Inquinamento: è guerra Legambiente-Basilicata sui dati di Goletta Verde

di Marco Mancini 1

Prima o poi doveva capitare che qualcuno contestasse i dati di Goletta Verde, ed il ruolo di “ribelle” è toccato alla Basilicata, ed in particolare ai rappresentanti dei Comuni balneari della Provincia di Matera che protestano in quanto, per dirla in breve, i dati di Legambiente sarebbero imprecisi e “approssimativi”, come denunciano i vertici regionali. Il contrasto arriva tra i dati provenienti dalle rilevazioni della barca dell’associazione ambientalista che ogni anno fa il giro delle coste italiane, e quelli provenienti dall’Arpab (Agenzia Regionale Ambientale della Basilicata) che mostrano in molti casi valori differenti, ed anche di molto.

Il primo terreno di scontro sono le aree balneabili intorno a Nova Siri e Metaponto, tra le più famose d’Italia, le quali secondo Legambiente non avrebbero depuratori a sufficienza per il forte afflusso turistico della stagione estiva, mentre i rappresentanti regionali affermano non solo che gli impianti sono sufficienti, visto che riescono a coprire 20 mila utenze, a fronte dei circa 13 mila effettivi, ma che negli ultimi anni sono stati attivati 3 depuratori molto efficienti che hanno risolto il problema dell’inquinamento marino che, effettivamente, fino al 2009 esisteva.
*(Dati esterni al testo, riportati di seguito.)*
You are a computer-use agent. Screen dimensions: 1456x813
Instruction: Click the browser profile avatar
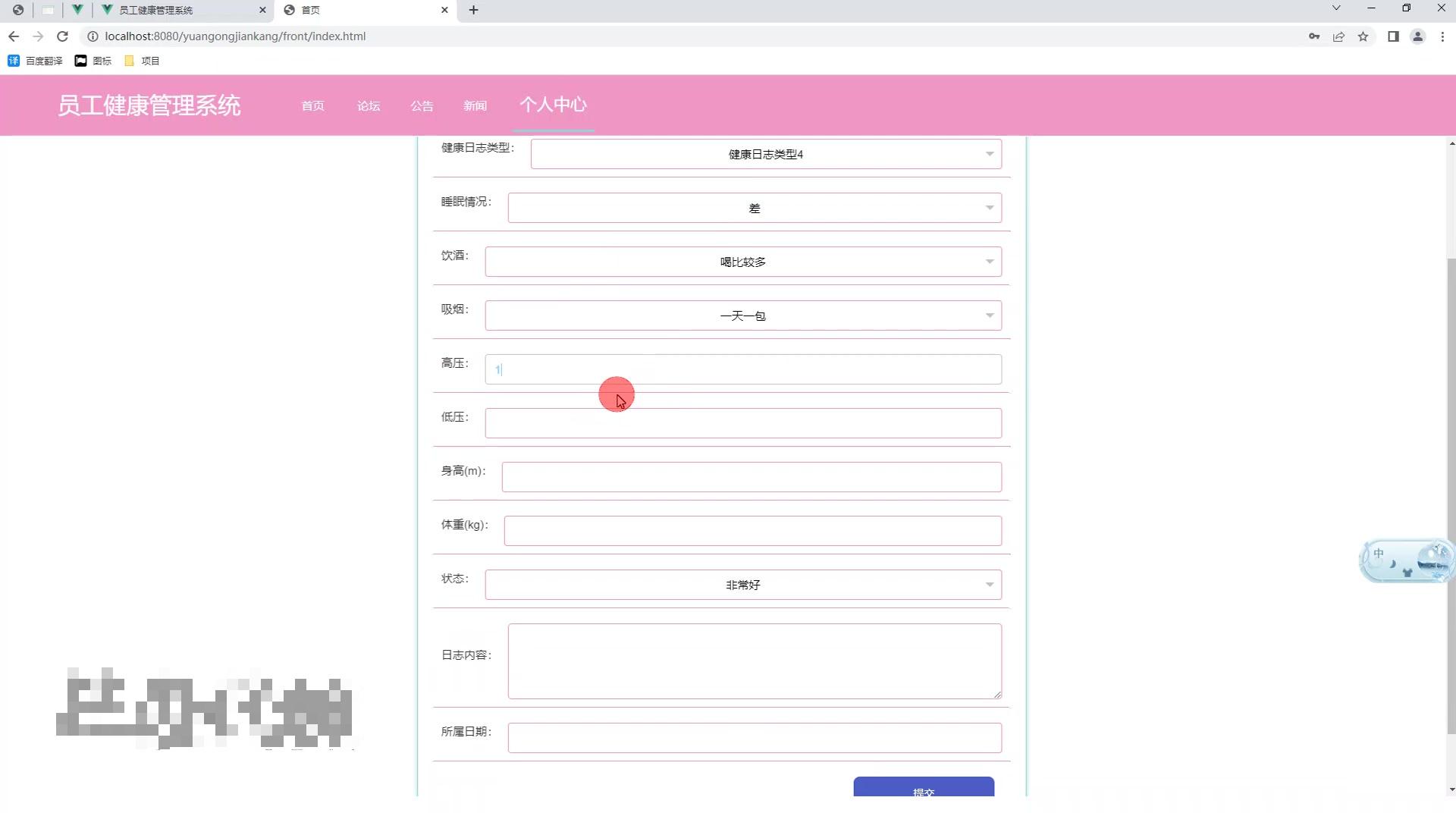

Altro terreno di scontro è il luogo della rilevazione. Mentre l’Arpab segue la legge e fa rilevazioni nei tratti balneari che, in quanto turistici, sono serviti dagli impianti di depurazione, Goletta Verde effettua i suoi campionamenti in aree generiche, anche in quelle in cui non arriva l’azione del depuratore. Per questo i risultati sarebbero falsati. E quali sono questi risultati?

Gli enterococchi fecali nell’area a 150 metri dall’idrovora sarebbero di 18 Ufc/100 ml per l’Arpab, mentre per Legambiente superano i 100 Ufc/100 ml che è la soglia di legge; stesso discorso per l’Escherichia coli e per gli enterococchi intestinali (che per Legambiente sarebbero circa il triplo di quanto denunciato dall’Arpab). Dunque a chi credere? Nella serata di ieri è arrivata anche la risposta dell’associazione che ha svelato l’arcano: le rilevazioni sono state effettuate in punti diversi, e cioè quelle dell’Arpab nella zona balneabile mentre quelle di Goletta Verde in aree di scarico dei depuratori, come specificato nella nota:

il nostro monitoraggio è un’istantanea rappresentativa esclusivamente del punto monitorato e non vuole assolutamente sostituirsi al ruolo dell’Arpab e degli enti preposti a stabilire la balneabilità o meno dei tratti di costa, cui rimandiamo per eventuali informazioni.

Stesso discorso per le rilevazioni effettuate sul fiume Busento. La conclusione della vicenda è semplice: fare il bagno nelle aree attrezzate non fa correre pericoli, ma nelle altre il rischio c’è.